How often do you treat these patients who are syphilitic and who still have a little bit of inflammation? Before you put an intravitreal steroid in somebody’s eyes, do you put them on oral steroids first and wait for a response?
Dr. Grewal: I would always want to assess response to oral prednisone to make sure that the inflammation is steroid sensitive. You have to rule out an infection. Nobody’s going to go blind from ME persisting for a few more weeks while you’re waiting for your workup and your response to be assessed before proceeding with intravitreal steroids.

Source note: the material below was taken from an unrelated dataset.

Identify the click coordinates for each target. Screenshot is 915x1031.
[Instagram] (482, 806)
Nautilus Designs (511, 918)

Dr. Yeh: We don’t see it very often, but syphilis testing should be included in general for uveitis as well as other workups to rule out infection.
CASE 5: RITUXIMAB FOR REFRACTORY SCLERITIS AND UVEITIS
Dr. Yeh: Our final case is a 64-year-old woman who had previous cataract surgery. She has rheumatoid arthritis and chronic inflammatory demyelinating polyneuropathy. Unfortunately, it was a very severe disease process—bilateral diffuse anterior and posterior scleritis with panuveitis. Oftentimes we’re trained to believe that with scleritis we don’t see much intraocular inflammation, but I think we do.38 I definitely see it in my practice.

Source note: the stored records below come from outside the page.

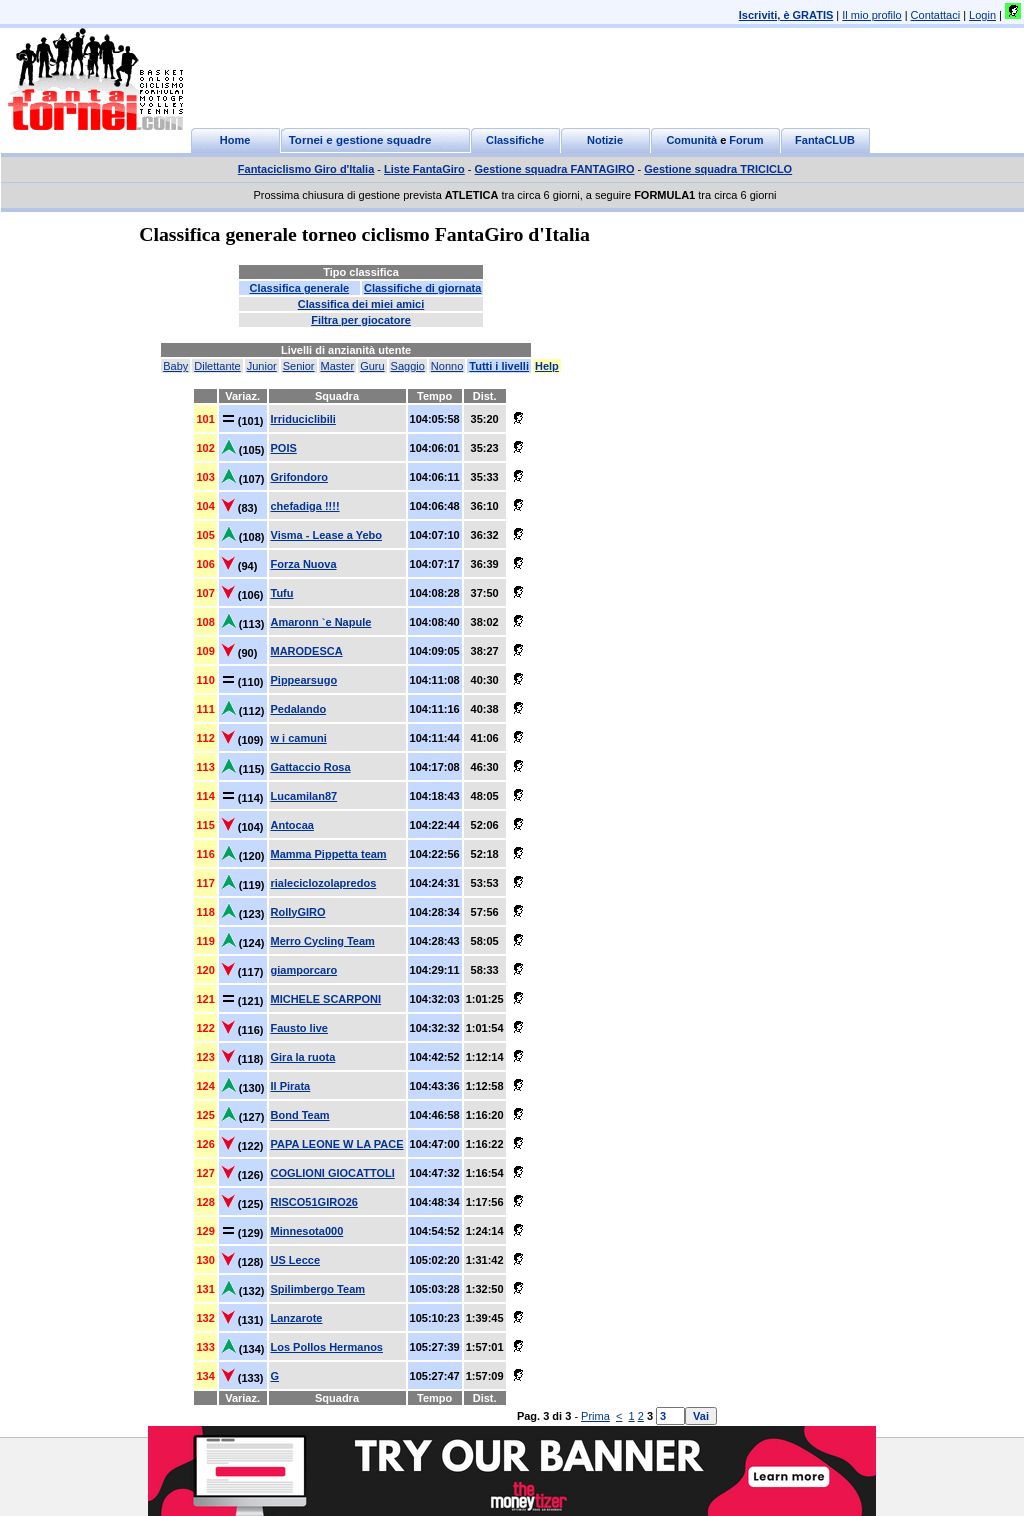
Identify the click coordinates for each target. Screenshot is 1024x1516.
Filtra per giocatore (361, 320)
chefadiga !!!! (305, 506)
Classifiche (515, 140)
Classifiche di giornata (422, 288)
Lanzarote (297, 1318)
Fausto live (299, 1028)
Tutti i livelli (499, 366)
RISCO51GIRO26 (314, 1202)
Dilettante (217, 366)
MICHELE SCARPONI (326, 999)
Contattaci (936, 15)
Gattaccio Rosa (311, 767)
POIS (284, 448)
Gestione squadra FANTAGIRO (555, 169)
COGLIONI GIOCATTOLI (333, 1173)
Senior (299, 366)
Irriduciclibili (303, 419)
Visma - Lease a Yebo (327, 535)
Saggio (408, 366)
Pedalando (299, 709)
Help (547, 366)
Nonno (447, 366)
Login (982, 15)
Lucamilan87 (304, 796)
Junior (262, 366)
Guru (372, 366)
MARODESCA (307, 651)
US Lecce (296, 1260)
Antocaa (292, 825)
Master (338, 366)
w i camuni (299, 738)
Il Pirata (291, 1086)
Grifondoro (299, 477)
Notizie (605, 140)
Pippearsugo (304, 680)
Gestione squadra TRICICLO (718, 169)
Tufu (282, 593)
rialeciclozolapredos (324, 883)
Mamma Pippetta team (329, 854)
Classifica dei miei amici (361, 304)
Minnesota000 (307, 1231)
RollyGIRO (298, 912)
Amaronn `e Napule (321, 622)
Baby (175, 366)
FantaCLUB (825, 140)
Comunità (691, 140)
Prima (595, 1416)
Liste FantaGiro (424, 169)
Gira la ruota (303, 1057)
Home (235, 140)
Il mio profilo (871, 15)
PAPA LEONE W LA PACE (337, 1144)
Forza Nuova (304, 564)
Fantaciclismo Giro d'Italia (306, 169)
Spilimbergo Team (318, 1289)
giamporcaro (304, 970)
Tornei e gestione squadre (360, 140)
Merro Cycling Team (323, 941)
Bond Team (300, 1115)
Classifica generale (299, 288)
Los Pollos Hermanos (327, 1347)
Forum (746, 140)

She’s had multiple medications. She was on methotrexate at a time, cyclophosphamide, adalimumab, and oral prednisone. Figure 9A shows multiple large granulomatous lesions in the subretinal space and deep in the retina. She has severe persistent inflammation, 20/400 VA, and a large exudative detachment. It was very bad.
It reminded me of granulomatous polyangiitis, formerly known as Wegener granulomatosis. There is clinical trial data looking at rituximab and its ability to be as efficacious as cyclophosphamide for systemic granulomatous polyangiitis.39 We gave her rituximab and IV methylprednisolone. Unfortunately, she had a fair amount of fibrosis, but there was some improvement in her visual acuity (Figure 9B).
Figure 9. Case 5: Rituximab for refractory scleritis and uveitis. The top images before rituximab and IV methylprednisolone (A) and the bottom images show the patient’s eye after rituximab and IV methylprednisolone (B).Q | This was a very challenging case. How often do you see cases like this? Do you treat these types of cases more aggressively when you have necrotizing disease or intraocular involvement?
Dr. Grewal:Yes, absolutely. Like you said, there are not many options for such recalcitrant cases. I will say we had some success with IL-6 agents, particularly in patients with whom we were unable to weaken their immune systems to the extent we can with rituximab.40,41 We often give a concurrent infusion of methylprednisolone 125 or 250 mg, along with the IL-6, which can help.42
Dr. Srivastava: I agree with everything you did here. Rituximab or cyclophosphamide are the only things that control this. Now that we’re living in a world with COVID-19, there’s a risk factor in patients on rituximab for becoming very ill with COVID-19.43,44 We have to make sure these patients are vaccinated or at least strongly recommend vaccination in order to make sure they are protecting themselves. The systemic immune suppression that we use now has implications for their survival for some of these bad COVID-19 infections.
Dr. Yeh: It also has implications for their response to the vaccine.45
Dr. Srivastava: Does anyone have final thoughts on SCS injections?
Dr. Grewal:I’m very optimistic. I think it’s going to be a fantastic adjunct to our treatments, and am looking forward to it using it.
Dr. Yeh: I’m excited about the clinical trial data. The CLS-TA SCS injection is unique and an example of the intersect between engineering design and medicine.
Dr. Srivastava: Thank you all for participating in this panel discussion and your valuable comments on harnessing the SCS for the treatment of uveitis.